April 3rd, 2007 1 comment

Thinkmanmk2
Thomas and I were barking at each other regarding something last night and today he left a salient and thought-provoking comment that provided a very concise, pragmatic and objective summation of the embedded vs. overlay security quagmire:

     "I think the jury is still out on
how much security policy we   
     should be pushing to middleboxes, and how
smart those   
     middleboxes should be. What I know right now is we spend
     way, way too much time, effort, and money on 19" rack
     mountable chasses
that suck in packets and spit them back
     out again without providing any
measurable impact on the
     security of our networks.  Not a fan."

I couldn’t agree more.  Most of the security components today, including those that run in our little security ecosystem, really don’t intercommunicate.  There is no shared understanding of telemetry or instrumentation and there’s certainly little or no correlation of threats, vulnerabilities, risk or disposition.

The problem is bad inasmuch as even best-of-breed solutions usually
require box sprawl and stacking and don’t necessarily provide for a
more secure posture, especially within context of another of Thomas’
interesting posts on defense in depth/mesh…

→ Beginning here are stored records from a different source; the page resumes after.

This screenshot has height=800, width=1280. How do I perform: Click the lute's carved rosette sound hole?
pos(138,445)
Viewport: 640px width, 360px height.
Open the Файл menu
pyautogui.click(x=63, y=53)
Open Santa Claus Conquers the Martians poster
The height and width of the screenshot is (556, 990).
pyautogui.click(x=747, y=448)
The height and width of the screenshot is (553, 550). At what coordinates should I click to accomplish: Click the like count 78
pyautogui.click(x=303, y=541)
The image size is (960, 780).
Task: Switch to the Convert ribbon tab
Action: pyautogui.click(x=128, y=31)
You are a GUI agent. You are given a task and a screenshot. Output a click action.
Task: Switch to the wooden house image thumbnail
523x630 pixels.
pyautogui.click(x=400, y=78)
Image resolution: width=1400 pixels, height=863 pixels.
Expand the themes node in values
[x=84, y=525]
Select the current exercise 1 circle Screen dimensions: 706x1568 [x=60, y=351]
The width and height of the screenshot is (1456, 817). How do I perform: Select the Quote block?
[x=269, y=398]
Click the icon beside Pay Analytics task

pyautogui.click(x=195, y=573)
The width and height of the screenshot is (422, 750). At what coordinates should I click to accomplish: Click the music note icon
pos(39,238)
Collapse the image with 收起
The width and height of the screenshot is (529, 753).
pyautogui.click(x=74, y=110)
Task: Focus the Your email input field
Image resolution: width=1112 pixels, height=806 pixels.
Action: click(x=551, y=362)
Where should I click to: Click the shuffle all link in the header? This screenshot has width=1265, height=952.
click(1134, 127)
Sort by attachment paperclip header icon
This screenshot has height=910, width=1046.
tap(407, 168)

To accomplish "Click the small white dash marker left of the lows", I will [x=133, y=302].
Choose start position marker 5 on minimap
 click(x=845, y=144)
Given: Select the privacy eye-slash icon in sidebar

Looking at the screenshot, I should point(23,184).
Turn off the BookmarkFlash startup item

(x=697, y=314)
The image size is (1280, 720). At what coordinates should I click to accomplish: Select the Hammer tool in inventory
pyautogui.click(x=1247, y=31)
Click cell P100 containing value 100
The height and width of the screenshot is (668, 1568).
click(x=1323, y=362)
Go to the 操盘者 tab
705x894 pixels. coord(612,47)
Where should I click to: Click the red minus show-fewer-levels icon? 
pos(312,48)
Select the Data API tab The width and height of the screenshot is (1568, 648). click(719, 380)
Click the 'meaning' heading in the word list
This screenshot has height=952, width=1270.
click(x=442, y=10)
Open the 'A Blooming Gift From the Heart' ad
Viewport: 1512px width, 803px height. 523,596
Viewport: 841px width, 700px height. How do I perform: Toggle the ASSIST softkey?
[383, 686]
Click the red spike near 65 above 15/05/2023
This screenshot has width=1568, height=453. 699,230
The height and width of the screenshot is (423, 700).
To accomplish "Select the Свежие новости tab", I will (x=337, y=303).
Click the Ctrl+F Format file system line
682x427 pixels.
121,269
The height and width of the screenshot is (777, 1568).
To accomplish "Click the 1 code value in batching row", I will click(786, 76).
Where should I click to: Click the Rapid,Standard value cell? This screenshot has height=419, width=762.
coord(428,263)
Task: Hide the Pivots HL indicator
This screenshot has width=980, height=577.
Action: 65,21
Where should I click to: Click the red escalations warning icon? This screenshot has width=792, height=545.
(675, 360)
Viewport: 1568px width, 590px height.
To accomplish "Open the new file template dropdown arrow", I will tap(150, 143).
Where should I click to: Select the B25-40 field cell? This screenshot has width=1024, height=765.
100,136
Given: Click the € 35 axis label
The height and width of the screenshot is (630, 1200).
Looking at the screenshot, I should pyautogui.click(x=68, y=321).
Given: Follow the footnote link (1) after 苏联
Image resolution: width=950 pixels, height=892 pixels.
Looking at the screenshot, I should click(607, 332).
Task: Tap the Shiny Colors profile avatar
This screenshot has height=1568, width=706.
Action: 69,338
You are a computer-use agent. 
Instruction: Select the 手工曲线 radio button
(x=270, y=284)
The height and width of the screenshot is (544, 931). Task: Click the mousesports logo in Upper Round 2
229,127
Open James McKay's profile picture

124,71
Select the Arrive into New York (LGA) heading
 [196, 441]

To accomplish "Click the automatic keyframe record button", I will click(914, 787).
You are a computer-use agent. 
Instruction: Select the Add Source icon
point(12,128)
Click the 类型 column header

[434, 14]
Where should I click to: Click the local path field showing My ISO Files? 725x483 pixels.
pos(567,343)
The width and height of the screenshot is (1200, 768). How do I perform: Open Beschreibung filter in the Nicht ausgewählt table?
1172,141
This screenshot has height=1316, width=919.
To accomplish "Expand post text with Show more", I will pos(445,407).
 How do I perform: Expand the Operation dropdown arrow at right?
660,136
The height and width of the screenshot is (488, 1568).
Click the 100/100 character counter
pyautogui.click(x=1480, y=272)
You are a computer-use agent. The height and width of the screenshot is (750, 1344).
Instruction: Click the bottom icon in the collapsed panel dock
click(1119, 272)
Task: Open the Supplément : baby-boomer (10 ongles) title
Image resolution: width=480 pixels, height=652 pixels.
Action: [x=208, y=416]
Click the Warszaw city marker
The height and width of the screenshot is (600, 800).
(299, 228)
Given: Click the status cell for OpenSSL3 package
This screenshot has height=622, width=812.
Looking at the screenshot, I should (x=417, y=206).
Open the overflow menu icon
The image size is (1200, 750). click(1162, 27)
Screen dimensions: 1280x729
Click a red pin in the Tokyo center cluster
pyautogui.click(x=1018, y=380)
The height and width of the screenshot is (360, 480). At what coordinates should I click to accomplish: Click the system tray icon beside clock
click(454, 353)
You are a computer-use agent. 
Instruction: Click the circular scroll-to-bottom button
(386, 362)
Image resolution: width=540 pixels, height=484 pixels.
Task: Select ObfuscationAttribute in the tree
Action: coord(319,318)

That’s changing, however.  Our latest generation of NPMs (Network Processing Modules) allow discrete security ISV’s (which run on intelligently load-balanced Application Processor Modules — Intel blades in the same chassis) to interact with and control the network hardware through defined API’s — this provides the first step in that common telemetry such that while application A doesn’t need to know about the specifics of application B, they can functionally interact based upon the common output of disposition and/or classification of flows between them.

Later, they’ll be able to perhaps control each other through the same set of API’s.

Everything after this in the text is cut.